Start of Supplied information

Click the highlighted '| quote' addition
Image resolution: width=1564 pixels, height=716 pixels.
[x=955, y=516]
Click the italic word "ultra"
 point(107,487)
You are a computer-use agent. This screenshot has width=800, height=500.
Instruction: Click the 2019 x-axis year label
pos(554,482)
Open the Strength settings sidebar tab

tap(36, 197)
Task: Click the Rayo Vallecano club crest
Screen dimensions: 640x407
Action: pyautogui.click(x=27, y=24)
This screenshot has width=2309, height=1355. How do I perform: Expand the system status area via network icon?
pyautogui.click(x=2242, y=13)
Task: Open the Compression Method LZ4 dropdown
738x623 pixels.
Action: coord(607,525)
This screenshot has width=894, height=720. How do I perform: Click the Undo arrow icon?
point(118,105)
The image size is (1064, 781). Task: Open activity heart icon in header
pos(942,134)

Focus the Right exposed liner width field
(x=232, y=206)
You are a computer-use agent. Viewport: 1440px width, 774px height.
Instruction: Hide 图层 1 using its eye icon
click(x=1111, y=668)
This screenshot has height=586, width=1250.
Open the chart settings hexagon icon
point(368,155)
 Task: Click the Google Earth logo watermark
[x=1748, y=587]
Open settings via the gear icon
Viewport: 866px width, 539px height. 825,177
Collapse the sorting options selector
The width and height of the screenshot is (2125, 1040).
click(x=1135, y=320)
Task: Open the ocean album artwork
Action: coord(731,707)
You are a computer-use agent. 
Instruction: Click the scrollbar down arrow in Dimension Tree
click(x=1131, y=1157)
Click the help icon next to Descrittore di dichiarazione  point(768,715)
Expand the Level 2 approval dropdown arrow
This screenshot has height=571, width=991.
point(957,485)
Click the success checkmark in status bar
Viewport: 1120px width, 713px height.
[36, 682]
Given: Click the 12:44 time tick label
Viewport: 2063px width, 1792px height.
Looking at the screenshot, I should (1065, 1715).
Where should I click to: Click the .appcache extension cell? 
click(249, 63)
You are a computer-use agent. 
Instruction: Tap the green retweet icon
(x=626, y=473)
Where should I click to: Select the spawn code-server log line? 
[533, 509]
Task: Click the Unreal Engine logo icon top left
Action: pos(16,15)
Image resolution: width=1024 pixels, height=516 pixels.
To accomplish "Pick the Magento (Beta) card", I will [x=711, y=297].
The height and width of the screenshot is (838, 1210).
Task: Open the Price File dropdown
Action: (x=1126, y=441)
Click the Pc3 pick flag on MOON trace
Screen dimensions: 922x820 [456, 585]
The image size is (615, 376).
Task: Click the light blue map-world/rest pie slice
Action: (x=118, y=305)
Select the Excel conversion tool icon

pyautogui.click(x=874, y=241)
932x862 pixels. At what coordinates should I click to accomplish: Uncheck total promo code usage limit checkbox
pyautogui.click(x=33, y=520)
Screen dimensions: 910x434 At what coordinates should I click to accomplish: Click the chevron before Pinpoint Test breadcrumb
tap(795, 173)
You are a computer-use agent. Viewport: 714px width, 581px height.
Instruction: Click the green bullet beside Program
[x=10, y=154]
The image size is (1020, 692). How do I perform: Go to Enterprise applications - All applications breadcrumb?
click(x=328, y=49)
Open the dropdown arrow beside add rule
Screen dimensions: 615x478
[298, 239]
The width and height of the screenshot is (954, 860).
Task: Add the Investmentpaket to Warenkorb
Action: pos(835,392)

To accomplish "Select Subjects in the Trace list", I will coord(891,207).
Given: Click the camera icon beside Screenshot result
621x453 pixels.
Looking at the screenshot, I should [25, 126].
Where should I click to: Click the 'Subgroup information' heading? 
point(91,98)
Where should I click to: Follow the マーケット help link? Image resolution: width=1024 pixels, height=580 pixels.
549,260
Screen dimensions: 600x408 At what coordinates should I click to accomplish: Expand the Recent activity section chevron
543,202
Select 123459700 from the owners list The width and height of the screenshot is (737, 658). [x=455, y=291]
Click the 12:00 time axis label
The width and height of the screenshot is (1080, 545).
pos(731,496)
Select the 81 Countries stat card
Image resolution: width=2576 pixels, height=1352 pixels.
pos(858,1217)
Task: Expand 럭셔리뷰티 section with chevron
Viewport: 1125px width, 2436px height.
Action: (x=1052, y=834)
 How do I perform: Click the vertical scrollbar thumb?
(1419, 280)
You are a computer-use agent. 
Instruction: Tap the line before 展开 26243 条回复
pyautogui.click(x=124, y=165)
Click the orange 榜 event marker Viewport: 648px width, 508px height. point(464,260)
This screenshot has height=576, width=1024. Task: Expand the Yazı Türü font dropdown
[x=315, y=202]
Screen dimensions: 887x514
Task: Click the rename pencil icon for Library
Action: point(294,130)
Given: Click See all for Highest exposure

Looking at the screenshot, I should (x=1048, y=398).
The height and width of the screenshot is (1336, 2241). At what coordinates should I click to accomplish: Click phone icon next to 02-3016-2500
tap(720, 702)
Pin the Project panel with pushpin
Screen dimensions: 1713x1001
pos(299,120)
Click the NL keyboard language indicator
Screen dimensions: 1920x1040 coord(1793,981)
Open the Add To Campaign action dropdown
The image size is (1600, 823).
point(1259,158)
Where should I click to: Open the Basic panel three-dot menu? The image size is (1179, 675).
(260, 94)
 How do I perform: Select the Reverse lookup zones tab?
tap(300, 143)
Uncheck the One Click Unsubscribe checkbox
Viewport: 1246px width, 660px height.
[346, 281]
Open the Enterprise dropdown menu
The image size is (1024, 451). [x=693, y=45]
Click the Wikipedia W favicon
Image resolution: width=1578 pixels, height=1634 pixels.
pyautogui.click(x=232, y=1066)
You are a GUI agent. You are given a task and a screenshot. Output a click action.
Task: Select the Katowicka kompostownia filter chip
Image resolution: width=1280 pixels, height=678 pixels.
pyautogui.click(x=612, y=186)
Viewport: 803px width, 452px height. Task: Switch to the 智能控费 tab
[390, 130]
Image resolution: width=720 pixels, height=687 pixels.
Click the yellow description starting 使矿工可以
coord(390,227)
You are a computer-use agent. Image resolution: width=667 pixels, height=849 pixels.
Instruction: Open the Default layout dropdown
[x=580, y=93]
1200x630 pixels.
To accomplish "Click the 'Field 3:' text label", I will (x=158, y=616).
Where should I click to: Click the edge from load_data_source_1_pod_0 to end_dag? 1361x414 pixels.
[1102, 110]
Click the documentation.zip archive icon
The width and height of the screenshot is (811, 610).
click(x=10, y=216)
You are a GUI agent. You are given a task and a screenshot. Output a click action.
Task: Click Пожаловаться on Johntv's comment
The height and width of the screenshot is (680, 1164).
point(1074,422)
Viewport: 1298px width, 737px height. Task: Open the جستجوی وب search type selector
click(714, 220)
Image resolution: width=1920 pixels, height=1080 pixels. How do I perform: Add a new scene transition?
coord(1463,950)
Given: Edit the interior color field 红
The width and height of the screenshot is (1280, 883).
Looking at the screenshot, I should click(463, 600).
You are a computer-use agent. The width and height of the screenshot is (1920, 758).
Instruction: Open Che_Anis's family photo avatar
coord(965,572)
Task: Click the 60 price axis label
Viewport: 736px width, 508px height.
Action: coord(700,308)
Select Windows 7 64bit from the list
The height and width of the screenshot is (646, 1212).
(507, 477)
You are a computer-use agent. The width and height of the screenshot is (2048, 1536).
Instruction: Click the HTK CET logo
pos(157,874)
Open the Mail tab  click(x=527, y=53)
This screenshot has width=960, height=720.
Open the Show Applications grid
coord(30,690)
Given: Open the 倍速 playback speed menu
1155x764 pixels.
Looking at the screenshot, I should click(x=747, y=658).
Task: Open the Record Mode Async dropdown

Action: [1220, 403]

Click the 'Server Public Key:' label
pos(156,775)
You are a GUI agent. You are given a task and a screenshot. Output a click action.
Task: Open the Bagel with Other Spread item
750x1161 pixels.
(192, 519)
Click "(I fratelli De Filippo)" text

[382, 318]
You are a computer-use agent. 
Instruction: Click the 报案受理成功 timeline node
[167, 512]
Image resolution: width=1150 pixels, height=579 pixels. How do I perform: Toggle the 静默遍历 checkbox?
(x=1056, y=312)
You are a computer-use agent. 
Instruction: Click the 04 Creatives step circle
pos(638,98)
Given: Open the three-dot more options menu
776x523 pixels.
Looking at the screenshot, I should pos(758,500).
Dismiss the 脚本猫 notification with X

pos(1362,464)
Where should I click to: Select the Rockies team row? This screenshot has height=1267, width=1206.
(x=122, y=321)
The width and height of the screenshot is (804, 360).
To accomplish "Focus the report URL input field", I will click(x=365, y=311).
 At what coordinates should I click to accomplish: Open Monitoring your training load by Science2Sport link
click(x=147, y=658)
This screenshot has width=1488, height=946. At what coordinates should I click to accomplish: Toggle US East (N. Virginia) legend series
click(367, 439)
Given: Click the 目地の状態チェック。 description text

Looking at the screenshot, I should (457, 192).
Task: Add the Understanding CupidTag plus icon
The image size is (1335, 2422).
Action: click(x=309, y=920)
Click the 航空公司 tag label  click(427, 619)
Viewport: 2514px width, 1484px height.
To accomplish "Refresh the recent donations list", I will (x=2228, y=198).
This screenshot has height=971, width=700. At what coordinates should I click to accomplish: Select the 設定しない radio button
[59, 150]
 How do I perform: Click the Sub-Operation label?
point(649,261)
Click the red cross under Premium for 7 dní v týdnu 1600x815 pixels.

End of Supplied information

Aim of the exercise:
Rewrite the lines in the stretch from the one containing "Given: Edit the interior color field 红" through the one containing "coord(965,572)", switching "interior color" to "interior paint" and leaving everything else unchanged. Return only those lines.

Answer in full:
Given: Edit the interior paint field 红
The width and height of the screenshot is (1280, 883).
Looking at the screenshot, I should click(463, 600).
You are a computer-use agent. The width and height of the screenshot is (1920, 758).
Instruction: Open Che_Anis's family photo avatar
coord(965,572)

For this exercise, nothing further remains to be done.